"O presente se assusta com o futuro e desdenha o passado"
Ao pegado de meu quarto, vejo, vez por outra, meu vizinho se revezando entre as guitarradas do rock e rabiscadas em folhas de papel. Quando me repassa alguma de suas criações, eu roo as unhas na busca incessante de interpretar toda essa contextualização. Desta feita, com o leito ungueal em carne viva, compartilho essa-umazinha que sai do quintal de seus sentimentos e chega à tela de vocês por meio desse delivery tecnológico chamado internet, componente fogoso do tal sedentarismo revolucionário.
Segue,
João Pedro (*). A verve é toda sua:
"O
indivíduo nômade que descobriu o sedentarismo teve a mesma perspicácia do
inventor do telefone. A distância temporal entre esses homens é apenas detalhe,
como o grão de açúcar que cai - a mais - no café ainda desalmado. A única diferença entre esses cérebros é justamente o que, na
redondeza de sua visão, a natureza proporcionou para a sua descoberta.
Fixar-se
em um pedaço de terra e ali aplicar a agricultura foi a revolução tecnológica
mais avançada que o ser humano conseguiu descobrir naquele período. O mesmo
vale para o telefone, para a pólvora, para o televisor e para a ciência em geral. Somos todos filhos do nosso tempo e netos de nossa memória.
O
então sedentário é o mais novo revolucionário. E daquela situação certamente
não esperou que o mundo fosse capaz de ir além. Não imaginou a comunicação pelo
telefone. Cavaleiros medievais não imaginaram máquinas com a força de duzentos
de seu cavalo mais forte.
Assustamo-nos com cada nova peripécia da tecnologia; não imaginamos que tal coisa fosse um
dia possível. O presente se assusta com o futuro e desdenha o passado. Se não
somos capazes de adivinhar a próxima descoberta, somos altamente capazes de
subjugar o antigo pela coerção mais ignorante que a tecnologia não foi capaz e
ofuscar: a que somos o estágio mais avançado da humanidade.
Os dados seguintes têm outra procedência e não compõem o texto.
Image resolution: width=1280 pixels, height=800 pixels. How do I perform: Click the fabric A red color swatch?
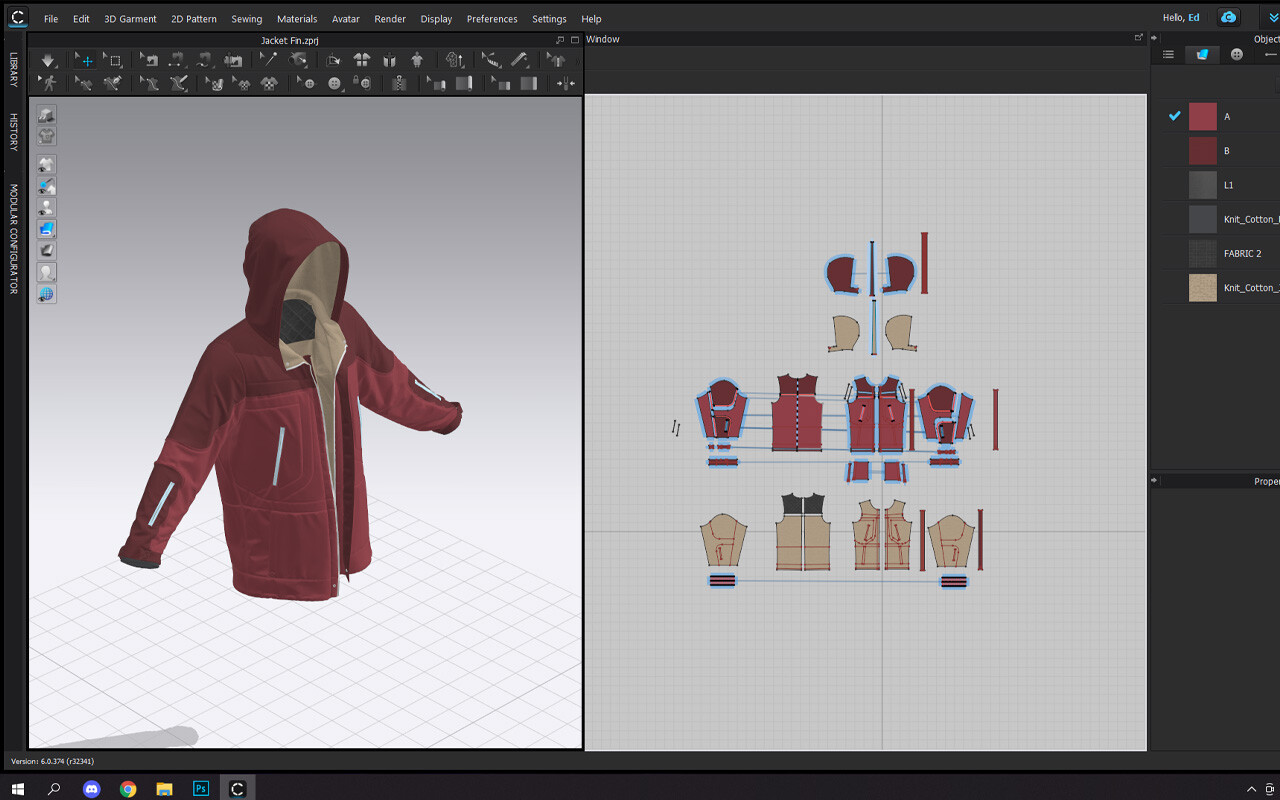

Daqui não há pra
onde ir, pensam os otimistas. Otimismo semelhante ao sedentário revolucionário.
Somos
aquela pedra colecionável em alguma sala de estar, que não serviu para embelezar
a praia (pois haviam milhões de outras) e por isso fora retirada de lá. Somos
um grão de areia na praia da História (sim, com “h” maiúsculo. Mais respeito
com essa sábia senhora).
Se
continuarmos a desdenhar o passado - a memória e a História -, quem fará o papel
de mãe das causas humanas? Aquela que, quando o filho erra está ali para
sentar, por no colo, conversar, apontar os erros e cobrar os acertos na próxima
oportunidade? Caminhamos para enjaular a História e suas ciências-irmãs no
calabouço de algum castelo, como algum profeta herege. A ditadura do
imediatismo pagará o preço por dar liberdade à História apenas quando o
primeiro visitante entrar no museu: se arrependerá no dia em que amanhecer sem
História."
* João Pedro Normando é estudante de História da UFPA.